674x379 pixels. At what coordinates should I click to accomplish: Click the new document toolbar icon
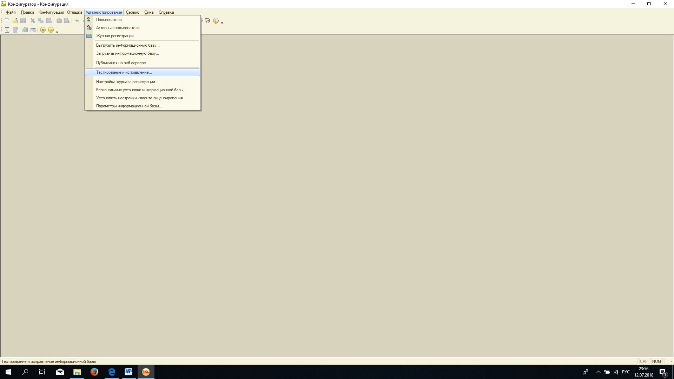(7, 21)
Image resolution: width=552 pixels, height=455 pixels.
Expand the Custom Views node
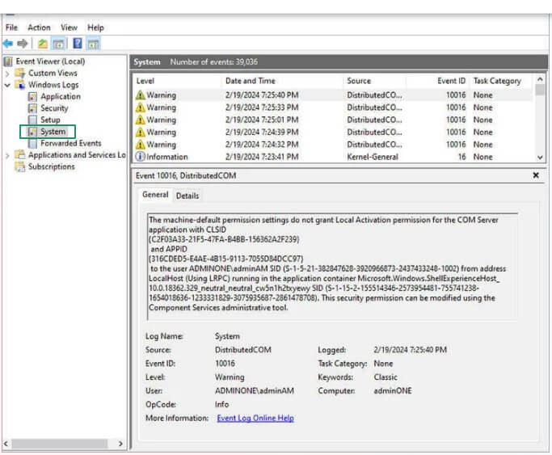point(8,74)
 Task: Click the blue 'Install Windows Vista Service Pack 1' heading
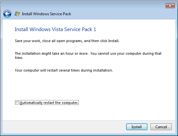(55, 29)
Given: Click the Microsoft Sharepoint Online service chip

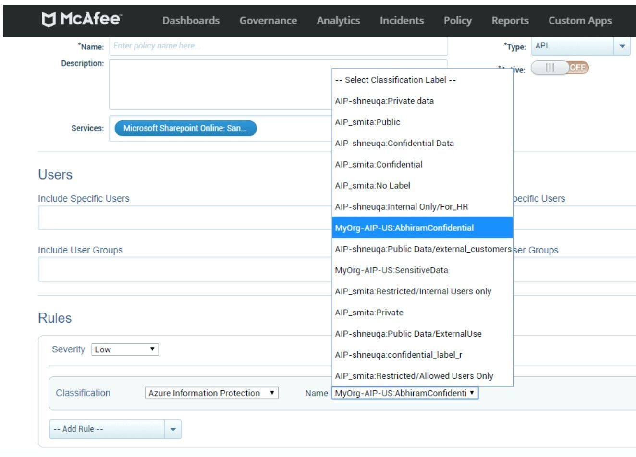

● ● ● ● ● ● ●

▶ 作業内容:
上の項目のすべての行を、空行を除き、「番号」と「内容」の二列を持つMarkdownの表に並べること。画像は表に含めないこと。

▶ 作業結果:
| 番号 | 内容 |
|---|---|
| 1 | 674x379 pixels. At what coordinates should I click to accomplish: Click the new document toolbar icon |
| 2 | (7, 21) |
| 3 | Image resolution: width=552 pixels, height=455 pixels. |
| 4 | Expand the Custom Views node |
| 5 | point(8,74) |
| 6 |  Task: Click the blue 'Install Windows Vista Service Pack 1' heading |
| 7 | (55, 29) |
| 8 | Given: Click the Microsoft Sharepoint Online service chip |